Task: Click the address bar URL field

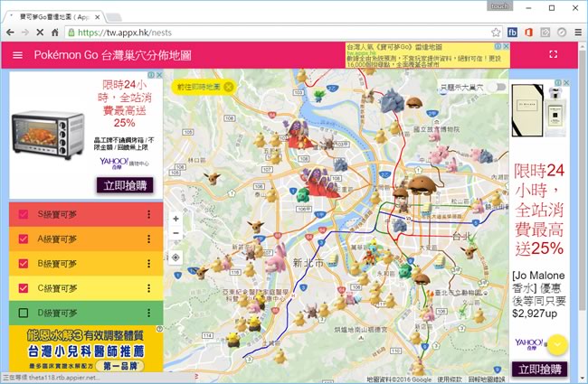Action: [271, 32]
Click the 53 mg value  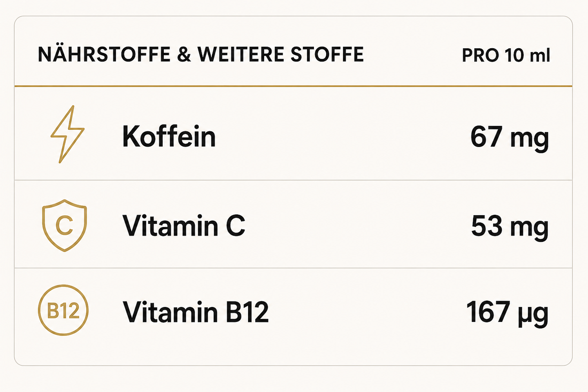pos(510,227)
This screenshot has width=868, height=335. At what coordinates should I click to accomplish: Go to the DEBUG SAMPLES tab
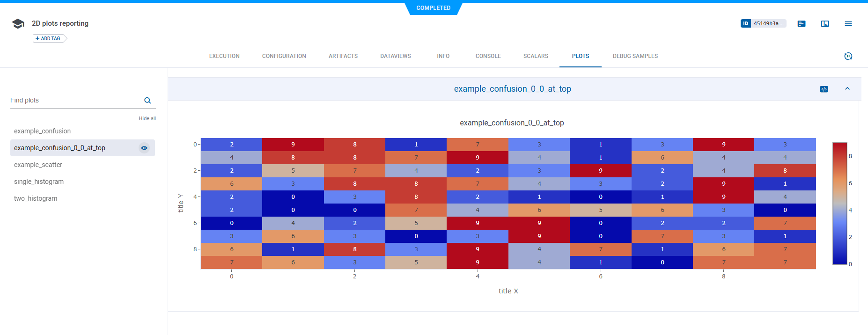635,56
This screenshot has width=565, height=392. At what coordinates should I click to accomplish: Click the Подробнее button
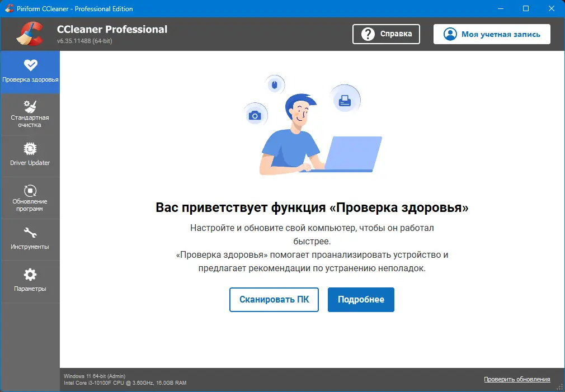361,300
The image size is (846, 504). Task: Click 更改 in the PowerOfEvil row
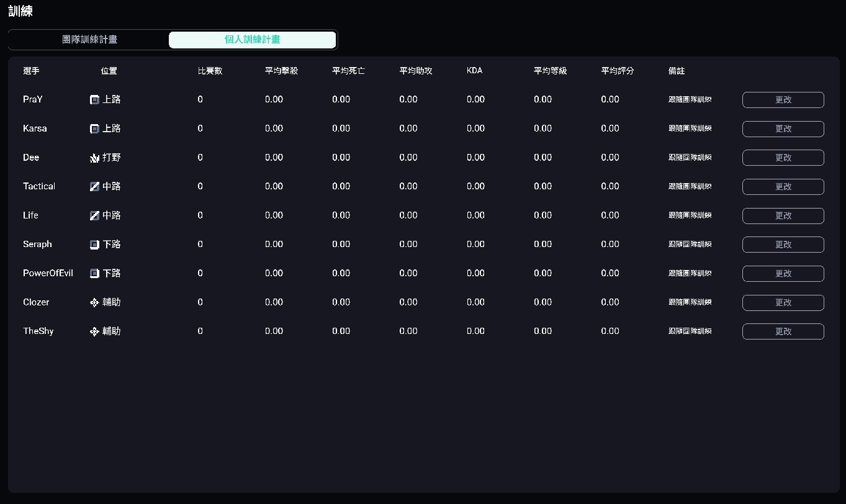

══════════════════════════════

**Exercise requirements**
Copy exactly, please, every line from the one holding "This screenshot has width=565, height=392." through the last line of the data, both ends included, and no pictures.

**Exercise answer**
This screenshot has width=565, height=392. At what coordinates should I click to accomplish: Click the Подробнее button
361,300
The image size is (846, 504). Task: Click 更改 in the PowerOfEvil row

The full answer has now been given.